===== Task data

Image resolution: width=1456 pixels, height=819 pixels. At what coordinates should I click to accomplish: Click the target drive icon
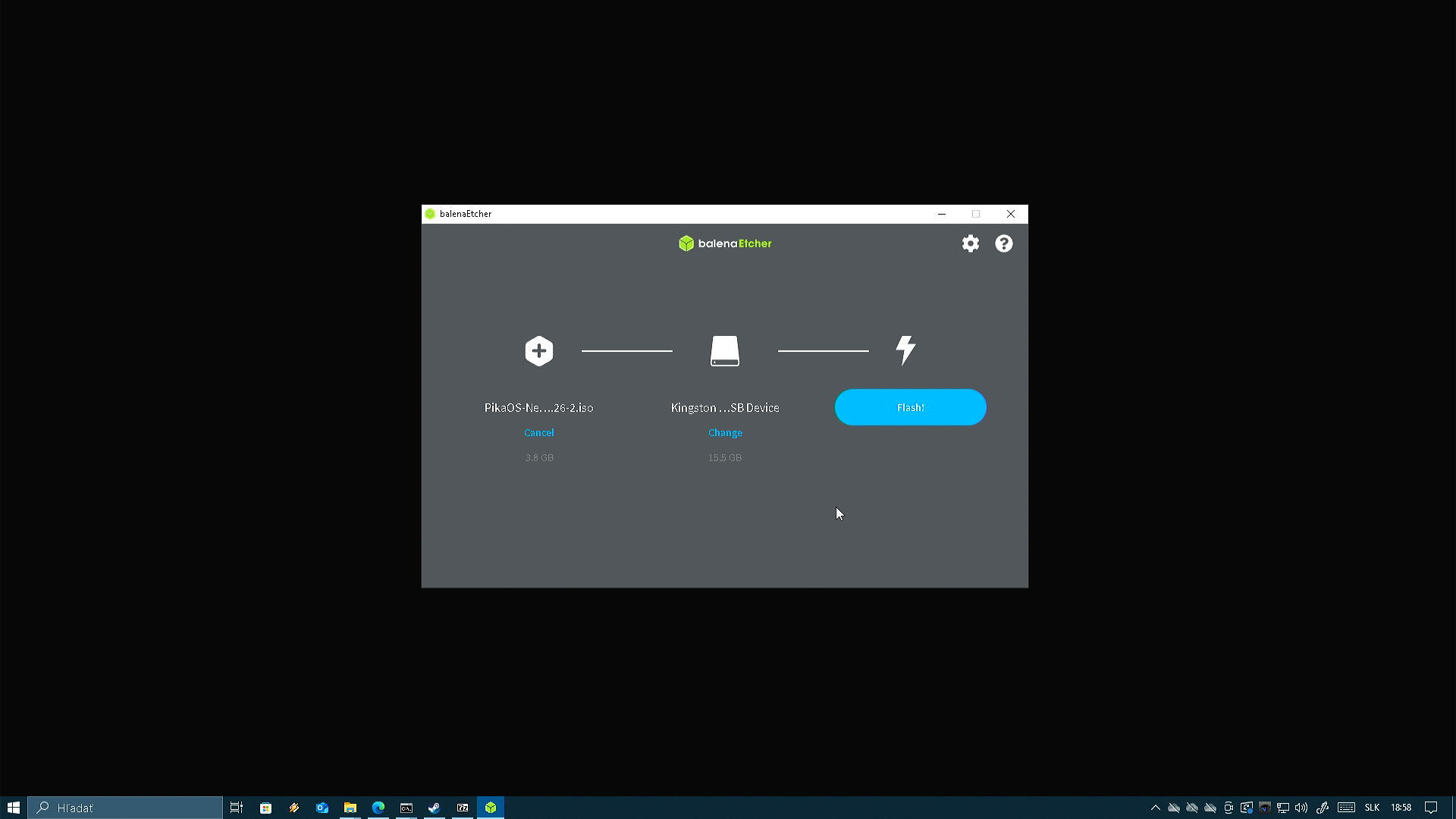click(724, 351)

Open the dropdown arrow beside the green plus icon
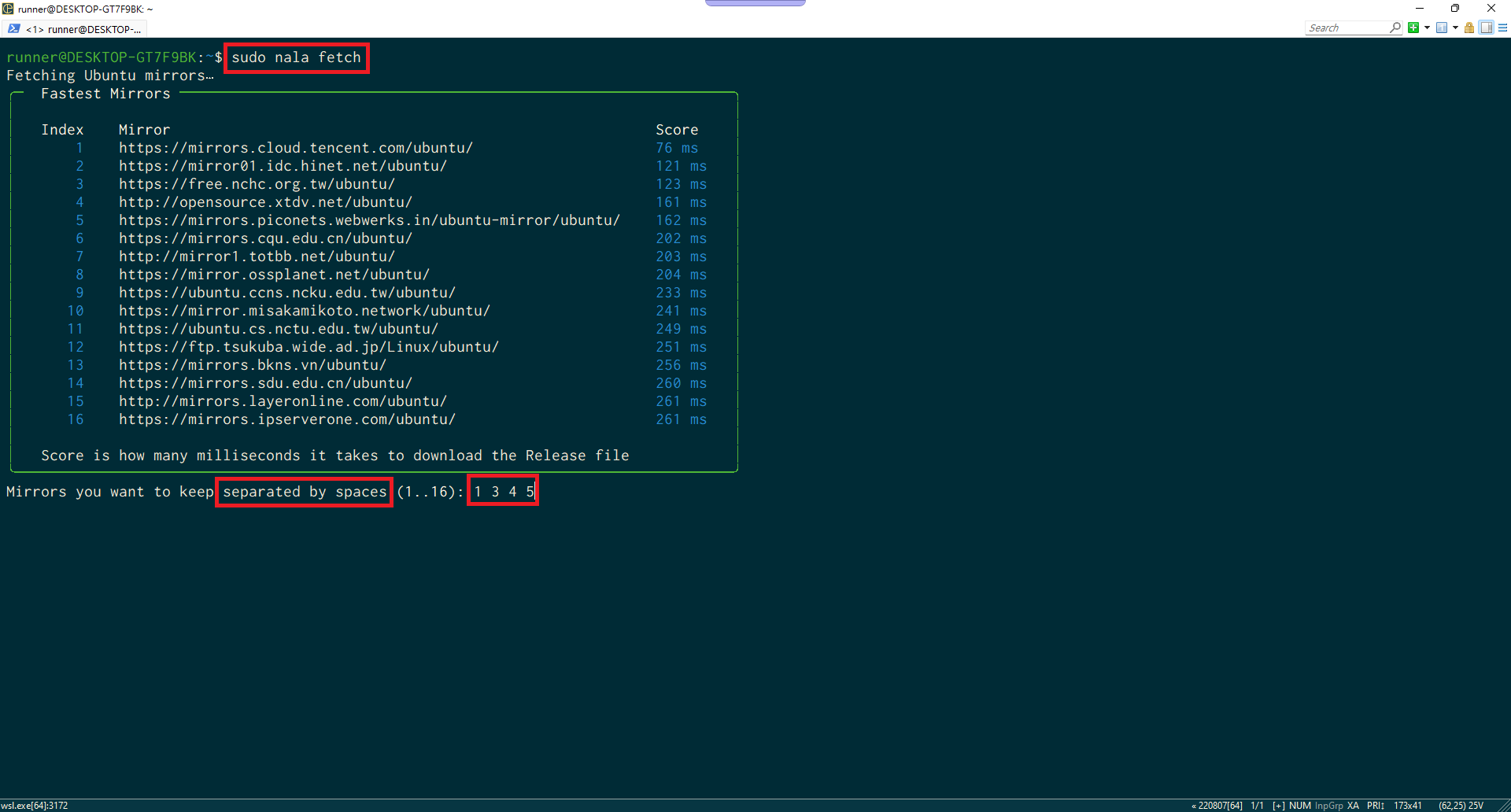1427,28
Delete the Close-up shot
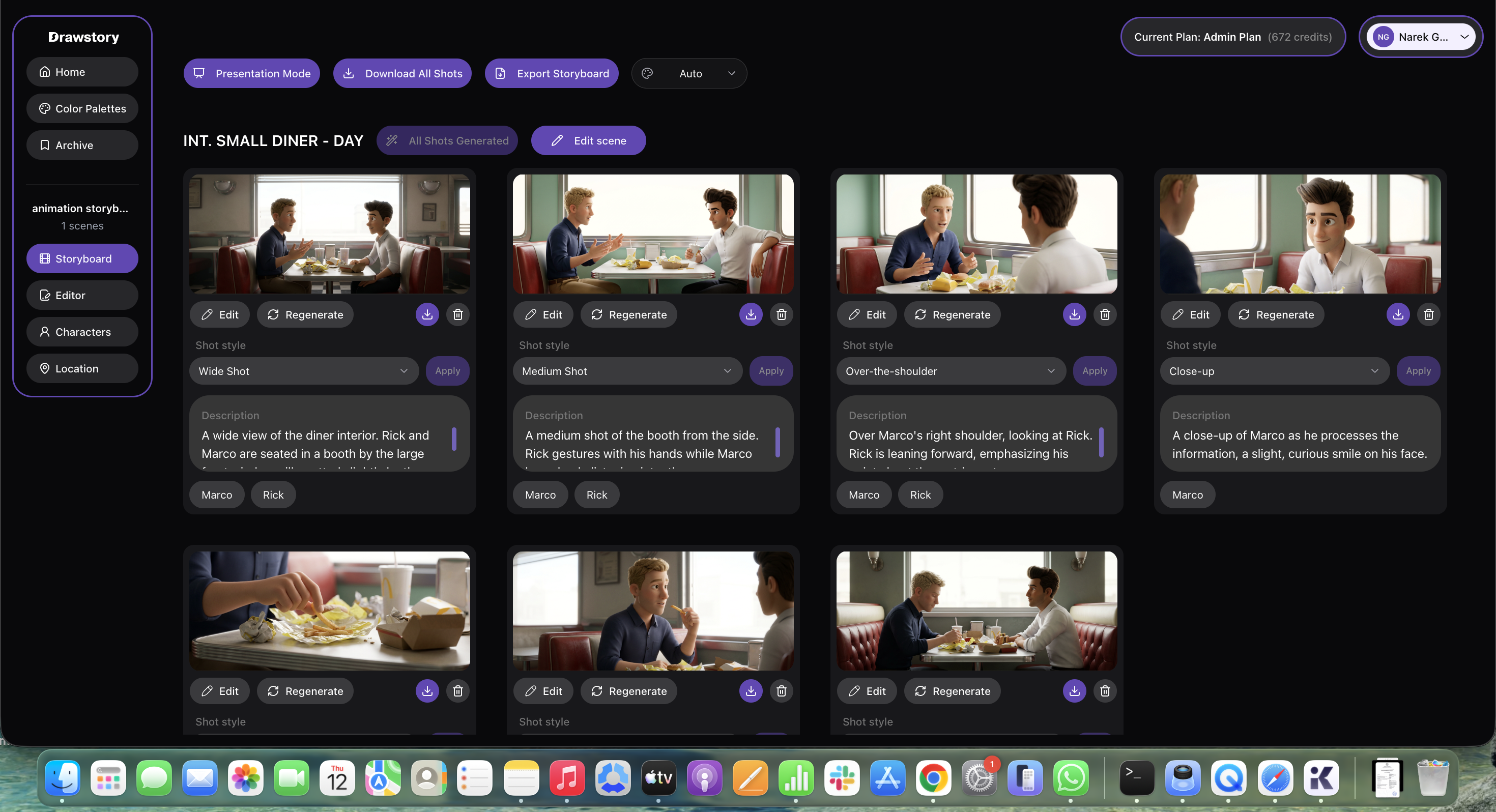The height and width of the screenshot is (812, 1496). coord(1429,314)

==========

Work to complete:
A verbatim copy of all the records, minus the pictures, is the expected answer.

Result:
Image resolution: width=1456 pixels, height=819 pixels. At what coordinates should I click to accomplish: Click the target drive icon
click(724, 351)

Open the dropdown arrow beside the green plus icon
1427,28
Delete the Close-up shot
The height and width of the screenshot is (812, 1496). coord(1429,314)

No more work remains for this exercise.